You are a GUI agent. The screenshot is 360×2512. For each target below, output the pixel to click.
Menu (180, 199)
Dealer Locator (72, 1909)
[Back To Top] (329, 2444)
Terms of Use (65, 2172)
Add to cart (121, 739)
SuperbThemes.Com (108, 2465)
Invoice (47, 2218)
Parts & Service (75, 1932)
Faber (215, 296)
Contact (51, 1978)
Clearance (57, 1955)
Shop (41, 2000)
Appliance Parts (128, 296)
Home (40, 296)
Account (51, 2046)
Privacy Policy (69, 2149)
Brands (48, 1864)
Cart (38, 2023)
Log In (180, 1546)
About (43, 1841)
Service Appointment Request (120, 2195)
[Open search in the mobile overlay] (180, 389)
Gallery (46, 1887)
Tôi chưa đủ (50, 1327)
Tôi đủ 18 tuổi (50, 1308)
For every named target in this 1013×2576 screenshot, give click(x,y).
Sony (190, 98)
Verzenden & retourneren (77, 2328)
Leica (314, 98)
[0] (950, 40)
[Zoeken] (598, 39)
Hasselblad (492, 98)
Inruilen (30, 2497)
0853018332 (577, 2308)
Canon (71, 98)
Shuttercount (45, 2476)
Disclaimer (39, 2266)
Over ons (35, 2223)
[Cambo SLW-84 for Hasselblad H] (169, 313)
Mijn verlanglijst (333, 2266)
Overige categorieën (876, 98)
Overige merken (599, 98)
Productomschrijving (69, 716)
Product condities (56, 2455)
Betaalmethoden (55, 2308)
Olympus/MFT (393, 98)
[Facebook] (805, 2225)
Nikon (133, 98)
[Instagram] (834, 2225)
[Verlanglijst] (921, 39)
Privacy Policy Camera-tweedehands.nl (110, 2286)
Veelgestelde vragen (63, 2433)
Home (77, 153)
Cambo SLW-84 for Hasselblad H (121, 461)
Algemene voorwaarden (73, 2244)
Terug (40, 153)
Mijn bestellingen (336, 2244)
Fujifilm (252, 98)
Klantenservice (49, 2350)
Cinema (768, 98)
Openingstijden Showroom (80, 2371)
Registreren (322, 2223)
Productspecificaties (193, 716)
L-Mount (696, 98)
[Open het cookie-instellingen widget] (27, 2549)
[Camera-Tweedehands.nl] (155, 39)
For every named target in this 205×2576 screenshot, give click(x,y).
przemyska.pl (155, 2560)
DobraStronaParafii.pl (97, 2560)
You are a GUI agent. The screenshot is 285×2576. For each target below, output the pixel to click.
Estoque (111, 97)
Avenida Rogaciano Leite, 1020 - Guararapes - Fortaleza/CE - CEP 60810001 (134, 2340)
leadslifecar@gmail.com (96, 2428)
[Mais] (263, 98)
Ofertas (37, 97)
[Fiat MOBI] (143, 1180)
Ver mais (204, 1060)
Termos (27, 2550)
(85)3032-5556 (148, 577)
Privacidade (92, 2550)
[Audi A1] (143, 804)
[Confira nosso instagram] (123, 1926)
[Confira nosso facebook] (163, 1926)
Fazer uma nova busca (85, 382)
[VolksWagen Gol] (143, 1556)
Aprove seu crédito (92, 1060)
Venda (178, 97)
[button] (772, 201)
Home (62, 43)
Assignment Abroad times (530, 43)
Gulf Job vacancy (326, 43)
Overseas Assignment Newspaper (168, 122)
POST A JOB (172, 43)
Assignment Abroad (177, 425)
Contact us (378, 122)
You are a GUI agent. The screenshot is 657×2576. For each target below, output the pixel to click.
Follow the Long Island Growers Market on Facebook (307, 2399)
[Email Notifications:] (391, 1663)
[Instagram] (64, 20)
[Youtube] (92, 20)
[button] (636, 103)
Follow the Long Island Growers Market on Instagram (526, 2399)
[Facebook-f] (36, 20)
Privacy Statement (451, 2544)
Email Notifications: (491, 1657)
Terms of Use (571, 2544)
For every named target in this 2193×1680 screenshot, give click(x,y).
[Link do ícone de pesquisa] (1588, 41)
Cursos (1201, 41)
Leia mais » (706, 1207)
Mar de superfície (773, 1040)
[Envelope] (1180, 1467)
★ ★ ★
▸ **Exercise directions**:
Scan the entries and show every line in which the word "named" is found.

▸ **Solution for this task**:
For every named target in this 1013×2576 screenshot, give click(x,y).
For every named target in this 205×2576 screenshot, give click(x,y).
For every named target in this 2193×1680 screenshot, give click(x,y).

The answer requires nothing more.